Wer sich am Forschungsprojekt beteiligen will, muss lediglich fünf Minuten investieren. Es geht darum, zu 18 Begriffen die ersten drei Assoziationen aufzuschreiben, die einem spontan einfallen. Beispielsweise: Hecht? Karpfenteich – Fisch – Angler. Oder beten? Kerzen – Rosenkranz – Dürers Hände. Ein spontaner Selbsttest des Autors zeigt, dass mehr als 20 der 54 von ihm genannten Begriffe von den bisherigen Teilnehmern sehr häufig gewählt wurden. Komplett einzigartig war keine einzige Assoziation. Seit dem Start des Projekts vor mehr als zehn Jahren ist die Datenbank von über 24.000 Menschen gefüllt worden.

Durch die Analyse dieser Assoziationen wollen die Forschenden herausfinden, wie nah oder fern diese Wörter im Gedächtnis abgespeichert sind und wie das mentale Lexikon strukturiert ist. “Wir möchten Daten von möglichst vielen verschiedenen Menschen in unterschiedlichen Regionen sammeln, um auch die Vielfalt der Wortbedeutungen abzubilden”, so Aeschbach.

━━━━━━━━

▶ **Zu erledigende Aufgaben**:
1. Gib aus den Zeilen unterhalb dieser Aufgabe alles wortgetreu wieder, was von der Zeile mit "You are a computer-use agent. Screen" bis zur Zeile mit "coord(57,378)" reicht, beide Zeilen eingeschlossen.
2. Schreib den Text über das Assoziationsprojekt zum mentalen Lexikon weiter und knüpf dabei an seinen letzten Satz an.

Dateneinträge
━━━━━━━━

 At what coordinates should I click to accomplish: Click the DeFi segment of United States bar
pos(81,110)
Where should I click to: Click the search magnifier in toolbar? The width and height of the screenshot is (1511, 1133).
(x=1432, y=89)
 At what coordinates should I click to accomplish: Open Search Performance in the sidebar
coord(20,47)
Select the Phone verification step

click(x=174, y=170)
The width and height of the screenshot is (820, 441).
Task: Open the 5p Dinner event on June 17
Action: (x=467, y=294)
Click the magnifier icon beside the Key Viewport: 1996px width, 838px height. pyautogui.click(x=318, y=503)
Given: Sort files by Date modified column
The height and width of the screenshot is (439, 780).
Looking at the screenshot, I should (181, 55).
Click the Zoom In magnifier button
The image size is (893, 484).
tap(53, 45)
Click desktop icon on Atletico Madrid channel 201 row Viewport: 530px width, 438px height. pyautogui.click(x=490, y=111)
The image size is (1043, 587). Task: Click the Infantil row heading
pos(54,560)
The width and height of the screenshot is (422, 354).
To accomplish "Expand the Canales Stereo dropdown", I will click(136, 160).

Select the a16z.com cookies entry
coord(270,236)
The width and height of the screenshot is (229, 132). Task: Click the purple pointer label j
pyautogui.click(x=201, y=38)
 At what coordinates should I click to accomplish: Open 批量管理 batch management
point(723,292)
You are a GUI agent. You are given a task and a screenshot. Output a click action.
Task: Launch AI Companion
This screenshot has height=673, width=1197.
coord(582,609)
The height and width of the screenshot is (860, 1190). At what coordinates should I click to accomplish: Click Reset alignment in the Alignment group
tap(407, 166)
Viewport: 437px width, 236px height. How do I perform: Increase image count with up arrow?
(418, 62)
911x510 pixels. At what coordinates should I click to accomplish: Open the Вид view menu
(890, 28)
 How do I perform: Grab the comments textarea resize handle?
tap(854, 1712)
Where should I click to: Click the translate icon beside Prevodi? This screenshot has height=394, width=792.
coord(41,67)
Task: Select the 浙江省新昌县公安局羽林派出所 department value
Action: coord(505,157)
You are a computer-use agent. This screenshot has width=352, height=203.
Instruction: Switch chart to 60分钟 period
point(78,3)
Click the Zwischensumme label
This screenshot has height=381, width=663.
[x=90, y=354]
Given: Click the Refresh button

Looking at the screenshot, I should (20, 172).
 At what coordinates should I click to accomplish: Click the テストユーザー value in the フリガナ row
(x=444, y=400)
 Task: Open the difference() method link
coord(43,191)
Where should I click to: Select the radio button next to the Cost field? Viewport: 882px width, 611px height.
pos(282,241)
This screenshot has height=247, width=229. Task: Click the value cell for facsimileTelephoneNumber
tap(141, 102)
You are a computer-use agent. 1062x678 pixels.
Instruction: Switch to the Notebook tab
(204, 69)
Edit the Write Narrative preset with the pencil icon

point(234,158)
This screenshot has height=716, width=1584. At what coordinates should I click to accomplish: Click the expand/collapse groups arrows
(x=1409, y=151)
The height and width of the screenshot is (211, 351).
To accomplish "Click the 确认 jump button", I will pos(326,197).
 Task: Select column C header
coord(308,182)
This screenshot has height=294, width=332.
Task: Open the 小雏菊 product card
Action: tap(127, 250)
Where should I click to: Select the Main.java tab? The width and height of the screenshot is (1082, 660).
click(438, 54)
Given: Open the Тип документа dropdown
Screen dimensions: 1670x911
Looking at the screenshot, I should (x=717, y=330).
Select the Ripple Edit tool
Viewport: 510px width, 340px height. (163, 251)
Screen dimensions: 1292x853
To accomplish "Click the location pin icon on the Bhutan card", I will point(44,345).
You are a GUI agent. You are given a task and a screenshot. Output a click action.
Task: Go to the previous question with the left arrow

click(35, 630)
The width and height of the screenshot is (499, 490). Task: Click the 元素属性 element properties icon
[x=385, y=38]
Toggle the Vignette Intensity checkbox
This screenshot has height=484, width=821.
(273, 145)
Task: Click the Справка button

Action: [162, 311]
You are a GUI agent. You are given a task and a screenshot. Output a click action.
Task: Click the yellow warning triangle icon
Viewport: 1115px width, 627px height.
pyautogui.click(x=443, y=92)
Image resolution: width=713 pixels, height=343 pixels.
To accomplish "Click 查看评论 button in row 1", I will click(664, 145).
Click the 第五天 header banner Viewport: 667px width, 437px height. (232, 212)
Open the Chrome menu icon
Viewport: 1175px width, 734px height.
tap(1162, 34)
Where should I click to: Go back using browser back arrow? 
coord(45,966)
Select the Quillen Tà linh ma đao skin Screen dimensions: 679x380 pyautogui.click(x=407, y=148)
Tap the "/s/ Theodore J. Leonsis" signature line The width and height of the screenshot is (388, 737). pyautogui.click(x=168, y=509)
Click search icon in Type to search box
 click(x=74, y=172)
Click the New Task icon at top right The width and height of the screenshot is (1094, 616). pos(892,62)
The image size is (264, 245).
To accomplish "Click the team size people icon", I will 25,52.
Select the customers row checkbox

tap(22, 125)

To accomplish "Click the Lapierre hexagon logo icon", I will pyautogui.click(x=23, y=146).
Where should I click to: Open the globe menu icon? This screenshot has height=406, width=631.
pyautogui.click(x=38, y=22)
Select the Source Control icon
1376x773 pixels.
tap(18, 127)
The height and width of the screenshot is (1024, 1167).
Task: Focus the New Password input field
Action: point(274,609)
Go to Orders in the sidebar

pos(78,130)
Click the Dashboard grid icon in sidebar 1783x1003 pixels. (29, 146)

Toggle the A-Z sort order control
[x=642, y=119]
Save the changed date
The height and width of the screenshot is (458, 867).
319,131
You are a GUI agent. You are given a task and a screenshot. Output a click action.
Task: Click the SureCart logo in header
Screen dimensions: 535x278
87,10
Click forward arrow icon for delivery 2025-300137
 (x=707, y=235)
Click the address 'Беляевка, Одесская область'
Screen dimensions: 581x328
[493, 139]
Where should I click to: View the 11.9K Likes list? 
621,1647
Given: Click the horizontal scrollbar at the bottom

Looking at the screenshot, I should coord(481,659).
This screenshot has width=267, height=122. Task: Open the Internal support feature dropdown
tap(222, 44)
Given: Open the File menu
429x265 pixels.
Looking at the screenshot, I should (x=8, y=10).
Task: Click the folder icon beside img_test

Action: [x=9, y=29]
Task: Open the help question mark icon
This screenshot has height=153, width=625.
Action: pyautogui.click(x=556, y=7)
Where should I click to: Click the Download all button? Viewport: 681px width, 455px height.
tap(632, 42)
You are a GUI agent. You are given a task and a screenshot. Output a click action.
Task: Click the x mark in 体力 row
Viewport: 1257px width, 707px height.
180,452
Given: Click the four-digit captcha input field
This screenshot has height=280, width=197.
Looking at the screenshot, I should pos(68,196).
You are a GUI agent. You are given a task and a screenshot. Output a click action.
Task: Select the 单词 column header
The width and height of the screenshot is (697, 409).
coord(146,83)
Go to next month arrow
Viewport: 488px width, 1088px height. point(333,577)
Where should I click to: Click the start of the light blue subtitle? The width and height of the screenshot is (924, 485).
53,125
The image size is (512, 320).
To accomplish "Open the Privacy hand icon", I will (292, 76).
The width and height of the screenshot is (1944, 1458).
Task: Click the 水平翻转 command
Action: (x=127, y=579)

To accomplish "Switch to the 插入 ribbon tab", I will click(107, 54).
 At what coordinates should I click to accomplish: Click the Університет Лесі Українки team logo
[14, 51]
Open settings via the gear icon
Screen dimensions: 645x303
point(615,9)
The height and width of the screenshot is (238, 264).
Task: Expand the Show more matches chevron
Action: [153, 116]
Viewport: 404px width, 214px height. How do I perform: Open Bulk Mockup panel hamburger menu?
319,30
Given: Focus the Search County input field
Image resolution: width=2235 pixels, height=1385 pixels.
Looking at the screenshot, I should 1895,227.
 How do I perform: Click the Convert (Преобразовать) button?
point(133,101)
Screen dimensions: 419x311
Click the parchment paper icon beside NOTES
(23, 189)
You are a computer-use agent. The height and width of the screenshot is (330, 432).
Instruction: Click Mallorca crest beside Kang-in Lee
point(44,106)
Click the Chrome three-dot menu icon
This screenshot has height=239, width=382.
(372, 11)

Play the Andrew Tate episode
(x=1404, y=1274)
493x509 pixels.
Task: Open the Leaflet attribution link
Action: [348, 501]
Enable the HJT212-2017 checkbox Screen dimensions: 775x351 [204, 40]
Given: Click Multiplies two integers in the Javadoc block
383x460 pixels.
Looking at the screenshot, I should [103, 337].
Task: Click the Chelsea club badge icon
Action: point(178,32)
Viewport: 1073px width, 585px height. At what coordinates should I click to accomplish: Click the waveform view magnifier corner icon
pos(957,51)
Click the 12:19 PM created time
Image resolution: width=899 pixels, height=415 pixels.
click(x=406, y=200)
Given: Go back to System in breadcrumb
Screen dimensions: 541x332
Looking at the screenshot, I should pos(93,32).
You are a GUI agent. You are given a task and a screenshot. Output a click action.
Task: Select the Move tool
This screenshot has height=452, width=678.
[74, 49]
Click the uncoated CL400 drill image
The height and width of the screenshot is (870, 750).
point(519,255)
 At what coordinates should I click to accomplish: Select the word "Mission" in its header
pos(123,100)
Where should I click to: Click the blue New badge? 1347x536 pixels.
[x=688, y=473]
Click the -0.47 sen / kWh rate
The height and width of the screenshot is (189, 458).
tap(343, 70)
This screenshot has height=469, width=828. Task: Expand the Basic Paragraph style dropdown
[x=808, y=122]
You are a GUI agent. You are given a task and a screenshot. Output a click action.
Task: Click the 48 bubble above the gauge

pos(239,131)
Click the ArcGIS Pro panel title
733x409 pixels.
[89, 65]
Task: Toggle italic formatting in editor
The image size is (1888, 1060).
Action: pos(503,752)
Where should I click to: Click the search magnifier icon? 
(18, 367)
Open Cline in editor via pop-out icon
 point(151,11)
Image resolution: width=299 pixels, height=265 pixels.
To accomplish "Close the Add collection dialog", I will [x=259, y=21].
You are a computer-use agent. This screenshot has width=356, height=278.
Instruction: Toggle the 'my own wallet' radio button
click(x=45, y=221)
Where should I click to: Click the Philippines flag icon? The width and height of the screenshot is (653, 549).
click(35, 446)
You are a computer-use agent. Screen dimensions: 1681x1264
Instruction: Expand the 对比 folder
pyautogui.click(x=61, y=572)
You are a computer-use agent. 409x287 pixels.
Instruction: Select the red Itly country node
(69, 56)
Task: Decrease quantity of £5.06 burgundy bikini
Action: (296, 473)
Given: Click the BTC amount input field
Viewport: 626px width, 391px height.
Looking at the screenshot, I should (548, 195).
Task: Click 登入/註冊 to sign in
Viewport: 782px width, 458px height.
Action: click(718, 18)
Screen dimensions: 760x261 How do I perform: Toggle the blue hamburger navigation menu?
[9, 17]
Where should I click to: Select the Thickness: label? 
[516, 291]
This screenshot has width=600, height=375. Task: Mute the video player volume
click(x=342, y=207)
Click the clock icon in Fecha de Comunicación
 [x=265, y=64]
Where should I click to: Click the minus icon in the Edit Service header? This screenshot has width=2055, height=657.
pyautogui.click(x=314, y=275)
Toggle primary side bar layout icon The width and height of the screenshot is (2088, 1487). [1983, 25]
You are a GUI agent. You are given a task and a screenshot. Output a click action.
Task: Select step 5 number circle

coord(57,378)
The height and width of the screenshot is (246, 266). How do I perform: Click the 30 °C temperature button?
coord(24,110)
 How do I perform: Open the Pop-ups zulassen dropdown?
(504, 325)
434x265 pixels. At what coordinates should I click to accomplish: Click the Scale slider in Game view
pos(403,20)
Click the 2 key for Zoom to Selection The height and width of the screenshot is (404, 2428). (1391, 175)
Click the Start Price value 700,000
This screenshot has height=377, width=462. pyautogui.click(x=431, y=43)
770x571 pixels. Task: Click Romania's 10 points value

━━━━━━━━

▶ **Antworten je Aufgabe**:
1.
You are a computer-use agent. Screen dimensions: 1681x1264
Instruction: Expand the 对比 folder
pyautogui.click(x=61, y=572)
You are a computer-use agent. 409x287 pixels.
Instruction: Select the red Itly country node
(69, 56)
Task: Decrease quantity of £5.06 burgundy bikini
Action: (296, 473)
Given: Click the BTC amount input field
Viewport: 626px width, 391px height.
Looking at the screenshot, I should (548, 195).
Task: Click 登入/註冊 to sign in
Viewport: 782px width, 458px height.
Action: click(718, 18)
Screen dimensions: 760x261 How do I perform: Toggle the blue hamburger navigation menu?
[9, 17]
Where should I click to: Select the Thickness: label? 
[516, 291]
This screenshot has width=600, height=375. Task: Mute the video player volume
click(x=342, y=207)
Click the clock icon in Fecha de Comunicación
 [x=265, y=64]
Where should I click to: Click the minus icon in the Edit Service header? This screenshot has width=2055, height=657.
pyautogui.click(x=314, y=275)
Toggle primary side bar layout icon The width and height of the screenshot is (2088, 1487). [1983, 25]
You are a GUI agent. You are given a task and a screenshot. Output a click action.
Task: Select step 5 number circle

coord(57,378)

2.
Das Assoziationsspiel ist Teil des internationalen Projektes “Small World of Words”, das von der Katholischen Universität Leuven geleitet wird. Das Projekt läuft mittlerweile in 19 Sprachen, darunter Niederländisch, Französisch, Englisch, Italienisch, Spanisch, Kantonesisch, Vietnamesisch, Japanisch und Türkisch. Forschende des Max-Planck-Instituts für Bildungsforschung, der Universität Basel, der Universität Tartu, der Universität Tübingen und der Universität Melbourne setzen das Projekt im deutschsprachigen Raum um.

Die Wissenschaftler versichern, dass die Studie vielseitige Anwendungsmöglichkeiten bietet – von der Erforschung regionaler Unterschiede im Sprachgebrauch, der Verbesserung von künstlicher Intelligenz bis hin zu individualisierten Lernhilfen für das Erlernen einer neuen Sprache.